Heinrich Daniel Rühmkorff (/de/; anglicized as Ruhmkorff; 15 January 1803 – 20 December 1877) was a German instrument maker who commercialised the induction coil (often referred to as the Ruhmkorff coil).

Ruhmkorff was born in Hanover. He changed the "ü" to "u" in his name when living abroad. After an apprenticeship with a German mechanic, he moved to England. Contemporaneous and extant biographies have made the assertion that he worked with the inventor Joseph Bramah, but this is unlikely since Bramah died in 1814. He may, though, have worked for the Bramah company. In 1855, he set up a shop in Paris, where he gained a reputation for the high quality of his electrical apparatus.
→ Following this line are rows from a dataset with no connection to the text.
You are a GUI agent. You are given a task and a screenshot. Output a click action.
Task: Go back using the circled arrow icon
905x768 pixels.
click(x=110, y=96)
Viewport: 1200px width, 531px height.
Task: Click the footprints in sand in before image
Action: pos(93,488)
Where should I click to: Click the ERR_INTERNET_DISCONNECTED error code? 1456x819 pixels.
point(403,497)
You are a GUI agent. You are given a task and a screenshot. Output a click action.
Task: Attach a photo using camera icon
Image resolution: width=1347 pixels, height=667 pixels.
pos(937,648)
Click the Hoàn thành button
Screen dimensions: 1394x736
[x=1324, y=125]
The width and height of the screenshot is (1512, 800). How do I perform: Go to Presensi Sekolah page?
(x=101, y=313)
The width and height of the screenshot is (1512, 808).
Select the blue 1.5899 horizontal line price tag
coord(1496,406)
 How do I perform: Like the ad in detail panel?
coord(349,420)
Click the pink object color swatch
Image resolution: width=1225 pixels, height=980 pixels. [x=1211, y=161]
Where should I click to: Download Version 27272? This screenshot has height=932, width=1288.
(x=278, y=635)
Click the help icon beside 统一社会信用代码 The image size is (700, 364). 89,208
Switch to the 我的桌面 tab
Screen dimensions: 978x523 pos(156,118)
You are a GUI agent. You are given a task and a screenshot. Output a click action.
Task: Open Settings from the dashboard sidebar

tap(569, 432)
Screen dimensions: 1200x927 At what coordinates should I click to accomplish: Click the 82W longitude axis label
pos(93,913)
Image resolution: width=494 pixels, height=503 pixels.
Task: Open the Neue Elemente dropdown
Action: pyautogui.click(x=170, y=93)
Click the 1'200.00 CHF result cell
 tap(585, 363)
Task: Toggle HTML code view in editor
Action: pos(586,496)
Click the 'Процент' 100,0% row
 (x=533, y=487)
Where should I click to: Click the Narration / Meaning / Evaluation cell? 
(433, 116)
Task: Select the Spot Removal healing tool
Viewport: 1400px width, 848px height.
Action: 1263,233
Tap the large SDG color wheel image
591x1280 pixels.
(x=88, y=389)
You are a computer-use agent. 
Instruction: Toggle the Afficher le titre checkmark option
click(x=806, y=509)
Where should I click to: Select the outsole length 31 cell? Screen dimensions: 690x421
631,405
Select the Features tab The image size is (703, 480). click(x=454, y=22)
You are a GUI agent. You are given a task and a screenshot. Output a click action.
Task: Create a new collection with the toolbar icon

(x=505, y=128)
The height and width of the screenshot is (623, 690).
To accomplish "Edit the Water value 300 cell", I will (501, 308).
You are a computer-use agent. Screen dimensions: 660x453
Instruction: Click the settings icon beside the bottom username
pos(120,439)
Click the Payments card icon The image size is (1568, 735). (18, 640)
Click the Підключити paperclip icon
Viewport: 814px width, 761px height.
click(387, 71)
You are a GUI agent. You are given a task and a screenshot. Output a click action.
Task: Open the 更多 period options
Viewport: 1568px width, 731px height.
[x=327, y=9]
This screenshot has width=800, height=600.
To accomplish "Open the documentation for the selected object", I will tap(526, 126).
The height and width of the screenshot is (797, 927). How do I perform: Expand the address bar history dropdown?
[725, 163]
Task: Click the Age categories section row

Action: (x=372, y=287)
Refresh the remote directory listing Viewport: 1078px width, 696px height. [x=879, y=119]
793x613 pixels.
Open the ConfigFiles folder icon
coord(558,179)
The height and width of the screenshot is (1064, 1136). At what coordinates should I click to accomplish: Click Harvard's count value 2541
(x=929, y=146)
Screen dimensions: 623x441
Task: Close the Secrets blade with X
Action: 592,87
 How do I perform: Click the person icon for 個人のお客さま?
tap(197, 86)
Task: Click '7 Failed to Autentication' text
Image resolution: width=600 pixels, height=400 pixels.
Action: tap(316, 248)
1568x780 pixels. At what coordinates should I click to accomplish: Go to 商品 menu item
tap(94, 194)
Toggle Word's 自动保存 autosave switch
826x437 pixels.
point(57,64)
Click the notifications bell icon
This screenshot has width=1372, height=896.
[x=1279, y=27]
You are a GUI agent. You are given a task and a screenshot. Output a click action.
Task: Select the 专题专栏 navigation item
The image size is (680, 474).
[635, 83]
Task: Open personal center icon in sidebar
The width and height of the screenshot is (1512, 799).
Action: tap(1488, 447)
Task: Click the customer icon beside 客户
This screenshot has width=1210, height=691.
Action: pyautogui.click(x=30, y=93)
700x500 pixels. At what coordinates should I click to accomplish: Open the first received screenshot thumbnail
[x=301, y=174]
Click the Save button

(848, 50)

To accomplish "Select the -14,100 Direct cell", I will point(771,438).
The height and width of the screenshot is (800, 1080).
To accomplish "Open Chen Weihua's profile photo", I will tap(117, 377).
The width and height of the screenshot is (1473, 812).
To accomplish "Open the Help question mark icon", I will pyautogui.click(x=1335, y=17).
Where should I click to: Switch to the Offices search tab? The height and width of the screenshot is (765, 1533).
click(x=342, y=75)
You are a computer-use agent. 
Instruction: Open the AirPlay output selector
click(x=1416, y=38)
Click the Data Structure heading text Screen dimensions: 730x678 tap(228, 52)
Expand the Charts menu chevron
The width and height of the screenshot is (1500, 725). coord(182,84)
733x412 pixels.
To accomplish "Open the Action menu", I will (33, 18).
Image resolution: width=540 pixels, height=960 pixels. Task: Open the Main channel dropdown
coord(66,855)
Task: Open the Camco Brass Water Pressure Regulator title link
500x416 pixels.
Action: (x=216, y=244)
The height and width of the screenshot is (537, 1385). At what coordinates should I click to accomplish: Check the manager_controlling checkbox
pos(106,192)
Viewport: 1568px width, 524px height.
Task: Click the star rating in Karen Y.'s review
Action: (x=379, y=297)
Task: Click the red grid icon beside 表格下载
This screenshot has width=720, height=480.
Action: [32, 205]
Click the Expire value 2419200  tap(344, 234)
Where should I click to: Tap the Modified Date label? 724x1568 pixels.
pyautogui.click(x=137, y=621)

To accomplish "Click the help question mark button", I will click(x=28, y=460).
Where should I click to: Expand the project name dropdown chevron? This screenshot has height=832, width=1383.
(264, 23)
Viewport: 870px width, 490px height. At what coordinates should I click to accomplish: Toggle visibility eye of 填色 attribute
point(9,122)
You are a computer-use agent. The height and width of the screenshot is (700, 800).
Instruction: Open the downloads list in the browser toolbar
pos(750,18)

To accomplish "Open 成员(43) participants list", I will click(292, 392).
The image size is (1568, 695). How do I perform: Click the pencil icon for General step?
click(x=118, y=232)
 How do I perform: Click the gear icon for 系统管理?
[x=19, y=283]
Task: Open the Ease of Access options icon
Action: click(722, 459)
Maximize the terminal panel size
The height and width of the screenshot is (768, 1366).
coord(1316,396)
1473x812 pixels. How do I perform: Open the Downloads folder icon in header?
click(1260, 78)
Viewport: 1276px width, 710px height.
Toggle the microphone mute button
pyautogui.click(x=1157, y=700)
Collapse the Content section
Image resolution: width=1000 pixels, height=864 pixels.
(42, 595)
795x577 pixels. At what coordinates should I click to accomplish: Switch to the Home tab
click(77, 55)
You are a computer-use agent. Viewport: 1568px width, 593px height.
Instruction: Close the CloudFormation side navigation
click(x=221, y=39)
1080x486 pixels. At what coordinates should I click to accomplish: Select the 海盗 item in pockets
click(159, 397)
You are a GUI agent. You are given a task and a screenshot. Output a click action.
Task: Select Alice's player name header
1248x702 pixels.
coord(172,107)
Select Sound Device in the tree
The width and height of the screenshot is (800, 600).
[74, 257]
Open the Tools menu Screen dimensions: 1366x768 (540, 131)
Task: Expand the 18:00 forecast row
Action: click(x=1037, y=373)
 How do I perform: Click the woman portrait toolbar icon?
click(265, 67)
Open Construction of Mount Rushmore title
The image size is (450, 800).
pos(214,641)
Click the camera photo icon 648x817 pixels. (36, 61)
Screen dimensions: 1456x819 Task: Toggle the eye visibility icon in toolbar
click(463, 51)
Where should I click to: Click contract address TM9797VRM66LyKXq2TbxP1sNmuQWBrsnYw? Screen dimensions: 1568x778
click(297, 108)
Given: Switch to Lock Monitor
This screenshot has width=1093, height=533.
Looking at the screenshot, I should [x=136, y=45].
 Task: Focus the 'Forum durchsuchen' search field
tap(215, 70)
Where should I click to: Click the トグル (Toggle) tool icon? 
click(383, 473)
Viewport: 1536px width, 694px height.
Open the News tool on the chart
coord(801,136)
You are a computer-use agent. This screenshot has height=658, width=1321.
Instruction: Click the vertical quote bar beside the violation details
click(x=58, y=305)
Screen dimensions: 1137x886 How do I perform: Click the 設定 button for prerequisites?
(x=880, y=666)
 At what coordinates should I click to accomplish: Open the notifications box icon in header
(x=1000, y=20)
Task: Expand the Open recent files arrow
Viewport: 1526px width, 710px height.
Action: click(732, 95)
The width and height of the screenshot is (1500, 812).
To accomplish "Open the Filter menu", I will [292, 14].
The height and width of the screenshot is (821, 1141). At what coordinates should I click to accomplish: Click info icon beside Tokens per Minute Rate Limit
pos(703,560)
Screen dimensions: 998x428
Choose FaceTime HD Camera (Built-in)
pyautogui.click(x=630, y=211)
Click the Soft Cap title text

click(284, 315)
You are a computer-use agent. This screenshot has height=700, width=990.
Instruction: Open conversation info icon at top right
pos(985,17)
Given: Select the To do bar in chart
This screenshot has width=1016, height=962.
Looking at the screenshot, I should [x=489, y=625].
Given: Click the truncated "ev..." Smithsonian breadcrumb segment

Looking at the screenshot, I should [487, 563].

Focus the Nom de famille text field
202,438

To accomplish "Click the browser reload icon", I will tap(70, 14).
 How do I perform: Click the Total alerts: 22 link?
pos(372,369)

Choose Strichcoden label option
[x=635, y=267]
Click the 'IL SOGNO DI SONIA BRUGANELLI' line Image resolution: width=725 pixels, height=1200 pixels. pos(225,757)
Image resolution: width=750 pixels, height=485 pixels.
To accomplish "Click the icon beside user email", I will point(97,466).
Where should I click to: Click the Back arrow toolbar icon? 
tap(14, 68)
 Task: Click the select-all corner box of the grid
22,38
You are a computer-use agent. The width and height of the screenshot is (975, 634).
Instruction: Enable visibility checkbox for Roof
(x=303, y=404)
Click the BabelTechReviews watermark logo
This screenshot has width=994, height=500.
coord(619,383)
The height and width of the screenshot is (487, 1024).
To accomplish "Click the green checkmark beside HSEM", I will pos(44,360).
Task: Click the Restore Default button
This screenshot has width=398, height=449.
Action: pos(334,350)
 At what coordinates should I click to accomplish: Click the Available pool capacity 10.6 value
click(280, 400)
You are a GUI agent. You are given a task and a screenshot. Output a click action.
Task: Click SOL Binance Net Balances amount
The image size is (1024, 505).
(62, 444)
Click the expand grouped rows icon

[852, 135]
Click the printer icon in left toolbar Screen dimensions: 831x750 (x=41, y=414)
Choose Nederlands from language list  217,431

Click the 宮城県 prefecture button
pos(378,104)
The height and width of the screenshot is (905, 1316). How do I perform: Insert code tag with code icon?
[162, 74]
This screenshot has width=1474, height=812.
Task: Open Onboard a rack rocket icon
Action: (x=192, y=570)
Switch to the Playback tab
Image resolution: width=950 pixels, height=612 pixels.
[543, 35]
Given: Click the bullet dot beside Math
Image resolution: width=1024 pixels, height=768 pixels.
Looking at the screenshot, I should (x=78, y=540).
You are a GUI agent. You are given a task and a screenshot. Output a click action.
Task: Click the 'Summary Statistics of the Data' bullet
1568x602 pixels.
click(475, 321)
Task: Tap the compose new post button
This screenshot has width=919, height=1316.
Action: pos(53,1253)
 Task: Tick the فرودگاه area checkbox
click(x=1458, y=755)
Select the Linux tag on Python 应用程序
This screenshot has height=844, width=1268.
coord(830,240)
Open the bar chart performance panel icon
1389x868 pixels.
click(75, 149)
Although Ruhmkorff is often credited with the invention of the induction coil, it was in fact invented by Nicholas Callan in 1836. Ruhmkorff's first coil, which he patented in 1851, utilized long windings of copper wire to achieve a spark of approximately 2 inches (50 mm) in length. In 1857, after examining a greatly improved version made by an American inventor, Edward Samuel Ritchie, Ruhmkorff improved his design (as did other engineers), using glass insulation and other innovations to allow the production of sparks more than 30 centimetres long. Ruhmkorff patented the first version of his induction coil in 1851, and its success was such that in 1858 he becomes the first recipient of the Volta Prize, 50,000 French franc award by Napoleon III for one of the most important discoveries in the application of electricity. He died in Paris in 1877.

The Ruhmkorff lamps or 'Ruhmkorff's apparatus' mentioned in several of Jules Verne's science-fiction novels relied on induction coils but were not developed by Ruhmkorff.

==Asteroid==
The asteroid 15273 Ruhmkorff, discovered in 1991 by E. W. Elst, is named after Heinrich Daniel Ruhmkorff.